Chant de louange à un roi du lignage Bandeira
Cette célébration accueille quatre principaux types d’entités : d’une part, les Voduns et Orixás, puis les Gentis, appelés aussi Fidalgos, les Caboclos, et enfin, les Tosossis et Minas. Les voduns les plus connus sont Doú, Averequete, Badé, Sobô, Euá et Abê. Les orixás les plus vénérés sont Ogum, Oxossi, Xangô, Iansã, Nanã et Iemanjá. Les fidalgos se nomment Dom João, Dom Luís, Le Roi Sebastião, Dom Pedro Angaço, Reine Dina, Reine Rosa, Vandereji Roi de Turquie et Légua Boji (une entité du Terecô de Codó). Quant aux deux derniers groupes, ils s’apparentent à de grandes lignées d’entités Caboclas et sont donc aussi appelés Encantados ou Coboclos.
Bien plus qu’une danse, le Tambor est une importante religion afro-brésilienne qui apparut dans l’État du Maranhão à la fin du XVIIIe siècle et fut divisée en deux branches : la Casa das Minas Jeje (Maison des Minas Jeje) dédiée au vodum Zomadonu, et la Casa de Nagô, consacrée à Xangô. Que ce soit chez l’une ou chez l’autre, lors des rituels qu’on y accomplit, les voduns sont considérés supérieurs et tout commence et finit par eux. Mais quand les rythmes et les chants l’annoncent, un espace est ouvert pour recevoir et célébrer les autres types d’entités.
"Les catholiques ont leurs prières, les évangéliques, leurs oraisons.

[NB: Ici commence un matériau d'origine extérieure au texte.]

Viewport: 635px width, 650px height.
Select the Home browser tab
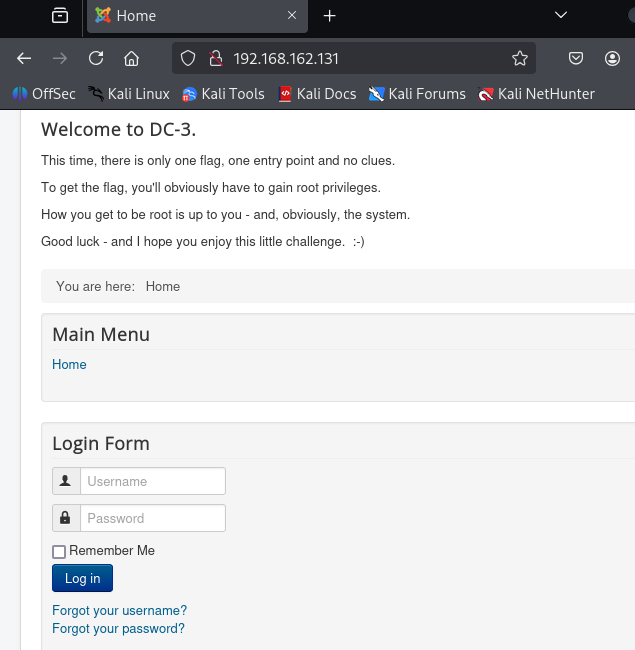point(197,17)
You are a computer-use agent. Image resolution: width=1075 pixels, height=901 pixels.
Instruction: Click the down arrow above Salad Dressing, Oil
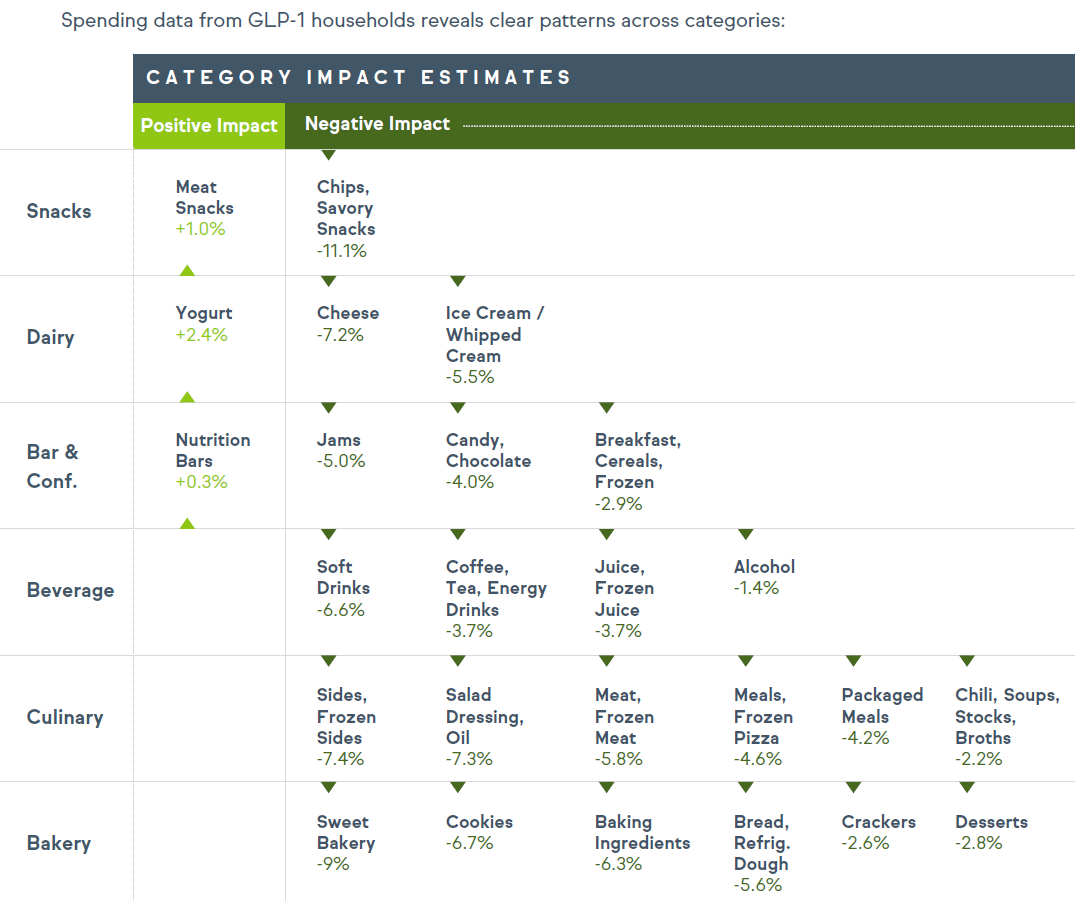[x=457, y=662]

Nous, nous chantons, dansons et jouons"
Père Lindomar
Cette religion est caractérisée par une liturgie complexe. C’est ce qui en fait sa richesse. On y prescrit les instruments, les habits, les comportements envers les entités, l’alternance des chants, tantôt en langue jejê, tantôt en langue nagô, en portugais pour les doctrines et en latin pour les litanies. Les cérémonies sont discrètes et il faut savoir être attentif aux détails pour parvenir à les comprendre. Dans un même terreiro, les fêtes sont yorubá, ewe-fon, Fanti-Ashanti, Ketu, Agrono, Cambinda, indigènes et européennes. Il est impossible de séparer le Tambor de Mina du catholicisme populaire, du folklore local ou de l’encantaria, mais il est également impossible d’affirmer qu’il s’agit de la même chose.

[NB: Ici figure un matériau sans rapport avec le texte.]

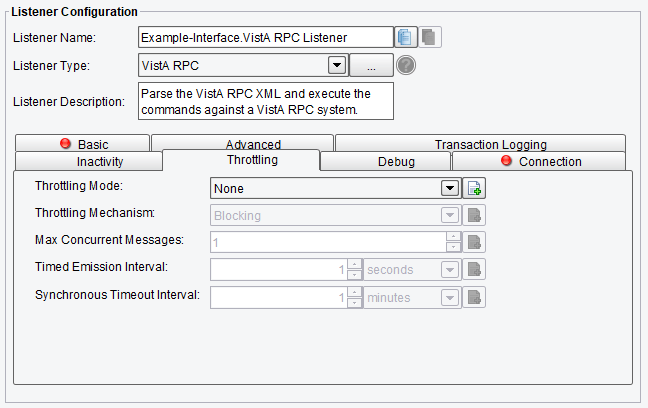Click inside the Listener Name field
Viewport: 648px width, 408px height.
point(266,37)
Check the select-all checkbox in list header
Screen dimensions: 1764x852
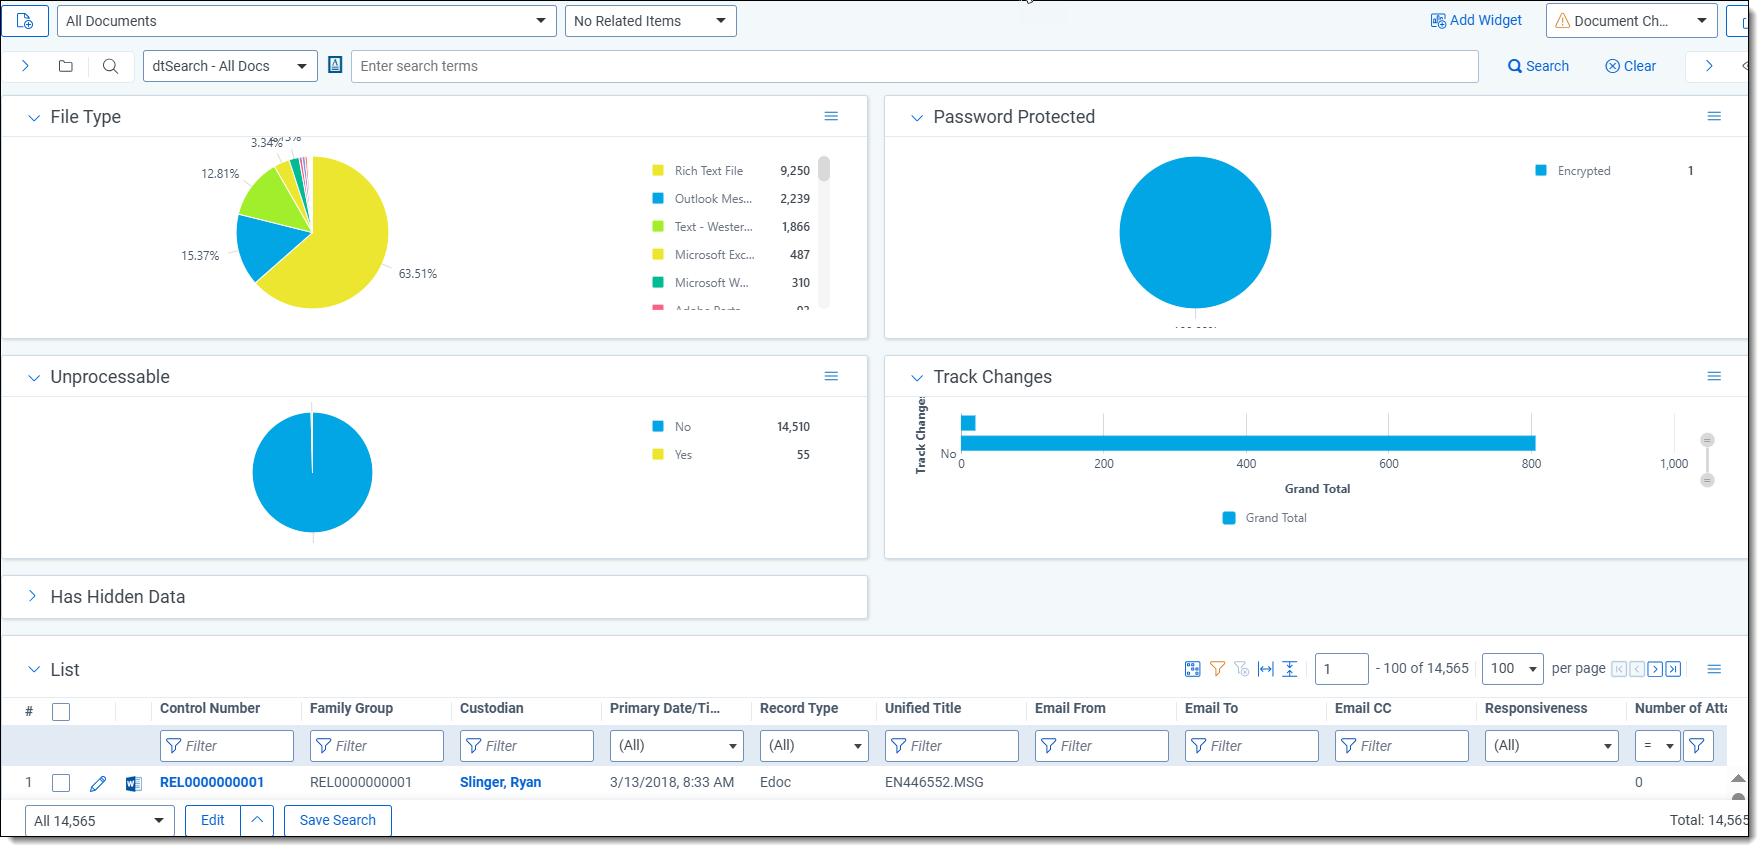point(61,712)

On compte près de cinq mille terreiros et dix-neuf casas de Tambor de Mina Nagô avec incorporation d’orixás dans le Maranhão, un état brésilien aux confins du Nord-Nord-Est du pays peuplé d’environ sept millions d’habitants. À l’âge de dix-huit ans, Lindomar Saraiva, fils de Xangô, inaugurait le terreiro de Mina Dom Miguel dont il est, aujourd’hui, l’officiant principal. Son titre est tantôt babalorixá, tantôt vodunon, puisqu’il y pratique le candomblé, mais aussi le Tambor de Mina.
C’est Lindomar qui entonne les chants de la cérémonie de louange aux orixás, voduns et encantados. Habillé selon les traditions de la famille d’encantados Bandeira (drapeau), où figurent les couleurs du Brésil et de l’Italie, les gens du terreiro font la fête en hommage à Légua et ses fils, les riverains, les travailleurs, les gens modestes de la campagne et tous ceux qui y vivent.
"Quand on parle de syncrétisme, je ferme mes yeux et je vois l’esclavage.
Je me souviens des maîtres d’esclaves qui passaient et récriminaient les noirs"
Père Lindomar
Des chapeaux de cuir sur la tête, les gens farceurs et extravertis qui se revendiquent de cette entité arrivent et transforment alors le terreiro en paysage typique des chemins de campagne du Maranhão : en tournoyant, les mythes ébauchent une autre géographie. Ils renaissent sous les enchantements, et perpétuent ainsi une histoire qui transcende les limites entre la vie et la mort, la terre et le ciel. Le sacré se vit au quotidien. Dans la nourriture que l’on mange, dans l’eau que l’on boit, la foi est faite d’une infinité de rayons d’énergie qui s’entremêlent, s’unissent et s’alimentent les uns des autres.